If you have made use of advanced order types, your position may close automatically. However, traders will often decide to close positions themselves, for example, if a flattening or reversal of a trend is predicted or if the price is about to hit a hard support or resistance level that it cannot surpass.

Trading Hours

The opening hours for the commodities trading market will depend on the particular asset being speculated. However, most markets are open almost 24-hours a day between Sunday and Friday evening, with the majority of major commodity markets being shut each week on Saturday. Hours and days will likely be different when investing in stocks, for example, on the London Stock Exchange, where trading hours are 08:00 to 16:30 GMT Monday-Friday (for those wanting to invest in companies linked to the commodities market).

Also, be aware of holidays for the particular commodities exchange you are trading on.
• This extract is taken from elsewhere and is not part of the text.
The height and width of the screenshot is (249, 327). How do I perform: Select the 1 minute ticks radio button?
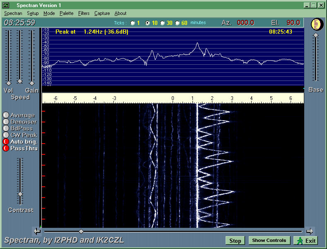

Brokers and trading platforms, whether Zerodha, E*TRADE or eToro, will usually clearly indicate what the trading time and hours are. Nasdaq has a 2021 calendar to assist in seeing when the market is closed.

Essentially, whether you are in India or the UK, there is ample trading time for commodities.

Regulation

Commodities regulation is not new. In 1973, the Commodity Exchanges (Prohibition) Ordinance prohibited the establishment of further commodity exchanges in Hong Kong.

The US derivatives market is regulated by the Commodity Futures Trading Commission (CFTC), which was created by the Commodity Futures Trading Commission Act in 1974. This works to protect investors from certain practices, including in the futures and options markets. In the UK, the FCA plays a major role in regulating commodities trading, particularly with regard to derivatives. There are also several ways you can report concerns to the FCA as a whistleblower.

Traders should always check that their broker is authorised by the relevant regulator and has a license for commodities trading.

Final Word On Trading Commodities

Commodities trading provides huge opportunities for speculators to profit from price movements due to the volatility of different products. The range of financial products and instruments offered caters to traders with different risk tolerances and preferences. However, a level of technical and fundamental analysis is often required to profit, rather than simply gamble on, commodities and it is important to get the basics right first. We recommend that traders, especially amateur ones, make use of any educational material and demo or trading simulator accounts for commodity trading available on many brokers’ websites.

FAQ

Commodities Trading: What Is It?

Commodities are essentially raw materials, many of which can be traded on exchanges using a variety of financial instruments. Although many people trade commodities for commercial purposes, speculators also look to profit from the volatility of commodities.

Is Commodities Trading Halal Or Haram?

Islam prohibits the trading of futures contracts, which are common in commodities trading, as it is said that this is Haram. However, speculating on the spot market is considered Halal.

What Is A Commodities Trading Account?

Most large online brokers will offer trading accounts that include commodities, for example, crude oil, gold etc. Some of these accounts may be commission-free, with the trader paying for the service through spreads and other fees.

What Is The Most Traded Commodity In The World?

The most traded commodity in the world is crude oil, though there are many different types of crude oil. The two main ones, often considered the benchmarks, are West Texas Intermediate (WTI) Crude and Brent Crude.

What Is The Role Of Forwards And Futures In Commodities Trading?

Forwards and futures contracts are very similar, though futures tend to have standardised terms, whereas the exact terms of a forward contract can be varied. Both can be used when trading commodities, either for the purpose of speculating or to achieve certainty on price.